Through their research, the lab was able to determine that models expressing an inhibition of the pathway showed severe obesity. However, the models that showed activation in the melanocortin pathway had no apparent effect on obesity reduction or reversal.

“We revealed an asymmetry in the melanocortin pathway in body weight regulation,” Tong said. “This pathway is only able to produce a gain in body weight, but not the opposite. This may serve as a basis for largely failed efforts in pursuing MC4Rs as anti-obesity therapeutics as well as the known predisposition to obesity development in humans.”

Moving forward, the lab will examine the underlying mechanism causing the asymmetry by looking at whether the brain has parallel and redundant pathways to promote positive energy balance. This could mean that if one pathway is inhibited, other pathways may still be able to maintain body weight by functioning normally.

Further clarification of the pathway may help to provide research for future pharmaceuticals that could help reduce obesity using MC4Rs.

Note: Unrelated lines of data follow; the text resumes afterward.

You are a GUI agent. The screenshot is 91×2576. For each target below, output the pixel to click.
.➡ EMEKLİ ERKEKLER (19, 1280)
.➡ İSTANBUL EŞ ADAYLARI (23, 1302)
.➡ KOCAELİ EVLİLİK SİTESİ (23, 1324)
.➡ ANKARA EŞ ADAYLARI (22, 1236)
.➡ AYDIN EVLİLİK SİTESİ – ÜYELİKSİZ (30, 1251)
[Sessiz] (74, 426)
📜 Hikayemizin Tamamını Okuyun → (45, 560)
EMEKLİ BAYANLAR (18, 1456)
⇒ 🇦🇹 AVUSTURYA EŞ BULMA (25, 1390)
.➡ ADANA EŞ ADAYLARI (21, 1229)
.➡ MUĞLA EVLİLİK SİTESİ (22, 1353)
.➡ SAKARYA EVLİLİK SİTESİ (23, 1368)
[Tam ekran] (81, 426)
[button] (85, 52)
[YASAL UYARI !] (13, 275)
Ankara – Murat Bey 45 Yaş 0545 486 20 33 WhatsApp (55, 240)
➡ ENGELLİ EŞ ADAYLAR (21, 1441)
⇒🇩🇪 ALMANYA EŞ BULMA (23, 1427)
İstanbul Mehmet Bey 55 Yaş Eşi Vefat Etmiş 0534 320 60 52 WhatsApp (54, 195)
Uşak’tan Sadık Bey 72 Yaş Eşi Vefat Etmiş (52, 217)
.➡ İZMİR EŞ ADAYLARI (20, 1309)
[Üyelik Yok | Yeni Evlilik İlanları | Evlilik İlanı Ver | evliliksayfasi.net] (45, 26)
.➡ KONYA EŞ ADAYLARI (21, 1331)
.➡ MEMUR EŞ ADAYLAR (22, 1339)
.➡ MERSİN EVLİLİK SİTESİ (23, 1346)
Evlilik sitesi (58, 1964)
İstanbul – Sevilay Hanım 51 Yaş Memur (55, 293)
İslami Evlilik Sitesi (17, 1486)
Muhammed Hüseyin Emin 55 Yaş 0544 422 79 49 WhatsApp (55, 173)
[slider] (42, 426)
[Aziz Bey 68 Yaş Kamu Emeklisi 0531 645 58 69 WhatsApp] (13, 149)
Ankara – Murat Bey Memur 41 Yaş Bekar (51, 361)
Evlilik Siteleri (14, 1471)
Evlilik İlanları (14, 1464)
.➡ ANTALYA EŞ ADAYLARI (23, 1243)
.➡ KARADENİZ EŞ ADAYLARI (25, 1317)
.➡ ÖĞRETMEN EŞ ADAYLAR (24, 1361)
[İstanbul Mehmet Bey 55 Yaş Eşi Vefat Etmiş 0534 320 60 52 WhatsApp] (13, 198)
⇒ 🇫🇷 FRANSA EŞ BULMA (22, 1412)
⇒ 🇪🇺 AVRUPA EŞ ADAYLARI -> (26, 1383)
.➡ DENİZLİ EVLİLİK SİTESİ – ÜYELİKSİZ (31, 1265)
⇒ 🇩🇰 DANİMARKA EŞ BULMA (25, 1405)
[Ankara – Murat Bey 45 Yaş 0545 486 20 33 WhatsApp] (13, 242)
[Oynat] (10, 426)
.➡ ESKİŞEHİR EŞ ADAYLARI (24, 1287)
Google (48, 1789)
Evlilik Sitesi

“The drug Setmelanotide (IMCIVREE) is a recently FDR-approved drug, but only for patients with obesity caused by mutations in the melanocortin pathway,” Tong said. “This suggests that a precision medicine is required for effective obesity treatment, like the use of drugs that rescue the function of obesity-causing dysfunctional neural pathways.

Contributing authors for the paper titled, “The melanocortin action is biased toward protection from weight loss in mice,” are Hongli Li, PhD, visiting scientist in the Tong Lab and Yuanzhong Xu, PhD, assistant professor at the Institute of Molecular Medicine. Collaborators from Baylor College of Medicine include Ben Arenkiel, PhD, and Yong Xu, MD, PhD.